Turning wedding gown designer
The idea popped into her head in 2011, when she was in Kerala to choose a gown for her wedding. Unhappy with the limited choices available, she finally designed her own gown and got it stitched in Singapore.
In 2014, she realised that an interest in wedding gowns had increased among the younger generation. That's when she decided to open a shop in Kochi. "I didn't want to risk a loan, so I invested Rs 10 lakh (Rs 1 million) from my savings. Most of the money was spent in setting up D'Aisle. Our tag line is Down the Aisle in Style."
Her initial collection had 20, 30 wedding gowns. "I was not confident about the tailors here, so I imported the gowns from Singapore. Now, I give them designs and also collect readymade gowns for my shop."
Today, she says, even Hindu and Muslim brides want wedding gowns for their engagement and reception.
Many brides, who have heard that she designed her own gown, ask Twinkle for ideas even though she is not a trained designer and has a team. "Designers here don't generally understand the Western sense of styling, so I give my inputs. Most brides come with their own ideas and want customised gowns."
Her store, she says, has registered 100 per cent growth. She now plans to branch out to Thiruvananthapuram, followed by Coimbatore, Bengaluru and Chennai.
"More brides are coming to us for wedding gowns. Though wedding gowns are mostly in white, they are opting for pastel colours as well. But for the reception or engagement, they want gowns in different colours."
Advice for brides
- Don't go after what you see on others. Your gown should suit your body and personality. Of course, if you have inspirational pictures, it helps.

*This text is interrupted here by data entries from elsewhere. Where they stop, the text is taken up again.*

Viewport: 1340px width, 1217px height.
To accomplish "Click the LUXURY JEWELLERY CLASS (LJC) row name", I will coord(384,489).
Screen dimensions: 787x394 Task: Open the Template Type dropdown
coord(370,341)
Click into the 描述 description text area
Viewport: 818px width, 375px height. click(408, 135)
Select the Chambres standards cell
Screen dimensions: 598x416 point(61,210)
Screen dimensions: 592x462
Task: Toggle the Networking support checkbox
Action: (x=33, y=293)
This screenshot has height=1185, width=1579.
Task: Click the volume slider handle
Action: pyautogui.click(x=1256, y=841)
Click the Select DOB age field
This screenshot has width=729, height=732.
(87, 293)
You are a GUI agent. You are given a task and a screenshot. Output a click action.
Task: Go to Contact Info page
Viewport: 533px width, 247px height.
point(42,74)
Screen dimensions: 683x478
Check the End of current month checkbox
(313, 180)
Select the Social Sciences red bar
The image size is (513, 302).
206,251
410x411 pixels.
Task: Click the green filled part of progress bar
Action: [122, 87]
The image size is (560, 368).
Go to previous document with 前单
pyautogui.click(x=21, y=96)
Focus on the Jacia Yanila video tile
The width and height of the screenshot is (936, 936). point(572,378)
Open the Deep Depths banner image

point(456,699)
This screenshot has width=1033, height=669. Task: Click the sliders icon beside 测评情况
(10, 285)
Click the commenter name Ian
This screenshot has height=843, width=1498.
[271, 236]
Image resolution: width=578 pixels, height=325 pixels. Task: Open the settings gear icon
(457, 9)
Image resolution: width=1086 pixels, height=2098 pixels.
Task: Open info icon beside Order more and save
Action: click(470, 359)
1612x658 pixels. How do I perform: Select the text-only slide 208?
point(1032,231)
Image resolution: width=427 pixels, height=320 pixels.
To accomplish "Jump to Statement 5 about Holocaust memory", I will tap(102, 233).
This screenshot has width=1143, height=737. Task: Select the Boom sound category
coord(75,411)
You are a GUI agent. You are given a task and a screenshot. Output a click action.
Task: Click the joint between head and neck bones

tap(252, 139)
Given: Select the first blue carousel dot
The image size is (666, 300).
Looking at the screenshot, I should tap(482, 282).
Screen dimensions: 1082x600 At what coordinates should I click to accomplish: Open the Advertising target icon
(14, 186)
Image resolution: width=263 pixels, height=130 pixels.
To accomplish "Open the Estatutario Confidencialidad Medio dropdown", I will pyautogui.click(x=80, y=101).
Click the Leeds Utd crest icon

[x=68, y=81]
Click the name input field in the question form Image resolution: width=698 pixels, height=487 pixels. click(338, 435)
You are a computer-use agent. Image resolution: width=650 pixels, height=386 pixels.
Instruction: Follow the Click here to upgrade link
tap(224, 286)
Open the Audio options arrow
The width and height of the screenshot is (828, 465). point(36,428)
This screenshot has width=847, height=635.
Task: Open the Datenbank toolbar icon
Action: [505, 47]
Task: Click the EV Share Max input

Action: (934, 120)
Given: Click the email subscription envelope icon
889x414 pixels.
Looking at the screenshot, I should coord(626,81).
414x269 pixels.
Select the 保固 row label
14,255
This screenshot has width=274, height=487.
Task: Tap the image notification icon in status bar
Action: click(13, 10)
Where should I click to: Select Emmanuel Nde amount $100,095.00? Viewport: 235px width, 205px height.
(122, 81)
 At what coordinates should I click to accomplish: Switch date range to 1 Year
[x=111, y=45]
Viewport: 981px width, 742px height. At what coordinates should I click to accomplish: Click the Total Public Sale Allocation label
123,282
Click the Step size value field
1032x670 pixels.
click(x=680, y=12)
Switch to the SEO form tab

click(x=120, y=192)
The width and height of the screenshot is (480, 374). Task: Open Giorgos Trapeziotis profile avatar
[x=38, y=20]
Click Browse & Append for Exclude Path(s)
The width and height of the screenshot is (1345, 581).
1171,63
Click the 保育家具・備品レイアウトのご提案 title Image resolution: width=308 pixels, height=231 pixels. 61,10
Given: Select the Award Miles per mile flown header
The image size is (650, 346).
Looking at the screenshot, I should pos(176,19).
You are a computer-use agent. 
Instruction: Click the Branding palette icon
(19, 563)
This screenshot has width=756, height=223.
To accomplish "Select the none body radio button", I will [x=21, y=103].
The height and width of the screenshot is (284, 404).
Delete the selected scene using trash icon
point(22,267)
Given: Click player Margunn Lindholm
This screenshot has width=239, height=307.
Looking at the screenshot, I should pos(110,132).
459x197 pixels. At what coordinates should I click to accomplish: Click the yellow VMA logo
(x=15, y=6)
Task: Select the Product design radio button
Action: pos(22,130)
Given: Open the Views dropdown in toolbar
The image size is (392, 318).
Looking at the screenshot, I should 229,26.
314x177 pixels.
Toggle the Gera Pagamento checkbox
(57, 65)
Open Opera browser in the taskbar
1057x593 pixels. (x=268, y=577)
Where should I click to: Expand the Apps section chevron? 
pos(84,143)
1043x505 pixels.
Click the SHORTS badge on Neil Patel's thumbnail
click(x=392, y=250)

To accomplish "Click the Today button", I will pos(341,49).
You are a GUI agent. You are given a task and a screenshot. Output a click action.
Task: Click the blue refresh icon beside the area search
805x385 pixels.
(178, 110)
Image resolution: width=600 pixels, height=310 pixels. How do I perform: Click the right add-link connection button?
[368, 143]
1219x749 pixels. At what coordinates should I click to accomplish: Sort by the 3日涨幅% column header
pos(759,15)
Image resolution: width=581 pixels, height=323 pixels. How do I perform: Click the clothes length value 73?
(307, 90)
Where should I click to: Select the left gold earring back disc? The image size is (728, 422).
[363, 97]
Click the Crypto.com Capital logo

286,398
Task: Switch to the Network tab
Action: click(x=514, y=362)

- Start planning at least two months before the wedding. Unlike other Indian dresses, this is a body fitting outfit. We need a couple of fittings before we perfect it.
- If you are not sure about what you exactly want, go for readymade options.
- Research before going to a store. It will give you an idea of what you want. Unlike a sari or a lehenga, this is something you will probably wear once in your life.
Her first love
"I enjoy my work as a wedding gown designer as I get to meet a lot of people. This gives me short term fulfilment."
But Twinkle hopes she will have an opportunity to return to her first love, environmental engineering. "When a happy bride tells you her gown was appreciated, you feel happy. Still, I feel one doesn't use one's intellectual capacity in this. It is more fulfilling to work for the environment as I am an engineer at heart."